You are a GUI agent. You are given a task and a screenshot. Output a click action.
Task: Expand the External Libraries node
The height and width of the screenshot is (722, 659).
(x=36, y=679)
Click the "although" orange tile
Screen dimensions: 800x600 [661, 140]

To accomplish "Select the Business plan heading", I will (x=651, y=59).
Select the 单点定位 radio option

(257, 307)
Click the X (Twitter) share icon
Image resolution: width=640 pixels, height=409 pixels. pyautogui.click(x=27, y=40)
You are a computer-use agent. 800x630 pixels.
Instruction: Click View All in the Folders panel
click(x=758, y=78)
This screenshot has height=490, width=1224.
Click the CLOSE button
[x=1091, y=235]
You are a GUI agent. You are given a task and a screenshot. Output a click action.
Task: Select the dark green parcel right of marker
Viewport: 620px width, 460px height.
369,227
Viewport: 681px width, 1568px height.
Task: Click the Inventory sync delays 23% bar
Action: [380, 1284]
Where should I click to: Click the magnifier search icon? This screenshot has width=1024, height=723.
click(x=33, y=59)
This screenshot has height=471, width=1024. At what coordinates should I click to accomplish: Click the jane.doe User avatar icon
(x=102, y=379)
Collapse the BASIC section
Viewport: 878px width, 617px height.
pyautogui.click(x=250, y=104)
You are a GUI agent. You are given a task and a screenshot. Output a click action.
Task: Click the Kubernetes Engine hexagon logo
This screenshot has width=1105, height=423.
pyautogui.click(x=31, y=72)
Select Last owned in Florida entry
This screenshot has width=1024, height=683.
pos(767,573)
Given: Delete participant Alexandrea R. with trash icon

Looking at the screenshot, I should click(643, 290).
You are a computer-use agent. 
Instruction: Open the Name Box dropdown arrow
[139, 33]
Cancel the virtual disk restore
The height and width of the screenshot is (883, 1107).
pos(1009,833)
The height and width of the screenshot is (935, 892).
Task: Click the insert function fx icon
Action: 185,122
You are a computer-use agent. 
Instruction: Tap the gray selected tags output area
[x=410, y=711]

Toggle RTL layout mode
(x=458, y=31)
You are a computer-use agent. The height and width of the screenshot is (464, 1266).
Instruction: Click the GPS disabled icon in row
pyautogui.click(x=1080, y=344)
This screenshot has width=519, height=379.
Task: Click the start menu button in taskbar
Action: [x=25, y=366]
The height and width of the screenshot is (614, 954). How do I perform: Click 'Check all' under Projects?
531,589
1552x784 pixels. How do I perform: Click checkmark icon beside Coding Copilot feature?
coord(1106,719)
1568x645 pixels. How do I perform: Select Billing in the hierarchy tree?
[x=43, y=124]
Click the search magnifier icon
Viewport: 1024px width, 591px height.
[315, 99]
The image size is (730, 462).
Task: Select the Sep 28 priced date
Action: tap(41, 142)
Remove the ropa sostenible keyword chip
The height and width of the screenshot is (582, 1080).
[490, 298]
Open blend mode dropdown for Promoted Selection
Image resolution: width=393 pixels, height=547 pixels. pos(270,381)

-=-=-

- _EXERCISE_:
Copy the entire listing above, line for line, exactly.

- _EXERCISE ANSWER_:
You are a GUI agent. You are given a task and a screenshot. Output a click action.
Task: Expand the External Libraries node
The height and width of the screenshot is (722, 659).
(x=36, y=679)
Click the "although" orange tile
Screen dimensions: 800x600 [661, 140]

To accomplish "Select the Business plan heading", I will (x=651, y=59).
Select the 单点定位 radio option

(257, 307)
Click the X (Twitter) share icon
Image resolution: width=640 pixels, height=409 pixels. pyautogui.click(x=27, y=40)
You are a computer-use agent. 800x630 pixels.
Instruction: Click View All in the Folders panel
click(x=758, y=78)
This screenshot has height=490, width=1224.
Click the CLOSE button
[x=1091, y=235]
You are a GUI agent. You are given a task and a screenshot. Output a click action.
Task: Select the dark green parcel right of marker
Viewport: 620px width, 460px height.
369,227
Viewport: 681px width, 1568px height.
Task: Click the Inventory sync delays 23% bar
Action: [380, 1284]
Where should I click to: Click the magnifier search icon? This screenshot has width=1024, height=723.
click(x=33, y=59)
This screenshot has height=471, width=1024. At what coordinates should I click to accomplish: Click the jane.doe User avatar icon
(x=102, y=379)
Collapse the BASIC section
Viewport: 878px width, 617px height.
pyautogui.click(x=250, y=104)
You are a GUI agent. You are given a task and a screenshot. Output a click action.
Task: Click the Kubernetes Engine hexagon logo
This screenshot has width=1105, height=423.
pyautogui.click(x=31, y=72)
Select Last owned in Florida entry
This screenshot has width=1024, height=683.
pos(767,573)
Given: Delete participant Alexandrea R. with trash icon

Looking at the screenshot, I should click(643, 290).
You are a computer-use agent. 
Instruction: Open the Name Box dropdown arrow
[139, 33]
Cancel the virtual disk restore
The height and width of the screenshot is (883, 1107).
pos(1009,833)
The height and width of the screenshot is (935, 892).
Task: Click the insert function fx icon
Action: 185,122
You are a computer-use agent. 
Instruction: Tap the gray selected tags output area
[x=410, y=711]

Toggle RTL layout mode
(x=458, y=31)
You are a computer-use agent. The height and width of the screenshot is (464, 1266).
Instruction: Click the GPS disabled icon in row
pyautogui.click(x=1080, y=344)
This screenshot has width=519, height=379.
Task: Click the start menu button in taskbar
Action: [x=25, y=366]
The height and width of the screenshot is (614, 954). How do I perform: Click 'Check all' under Projects?
531,589
1552x784 pixels. How do I perform: Click checkmark icon beside Coding Copilot feature?
coord(1106,719)
1568x645 pixels. How do I perform: Select Billing in the hierarchy tree?
[x=43, y=124]
Click the search magnifier icon
Viewport: 1024px width, 591px height.
[315, 99]
The image size is (730, 462).
Task: Select the Sep 28 priced date
Action: tap(41, 142)
Remove the ropa sostenible keyword chip
The height and width of the screenshot is (582, 1080).
[490, 298]
Open blend mode dropdown for Promoted Selection
Image resolution: width=393 pixels, height=547 pixels. pos(270,381)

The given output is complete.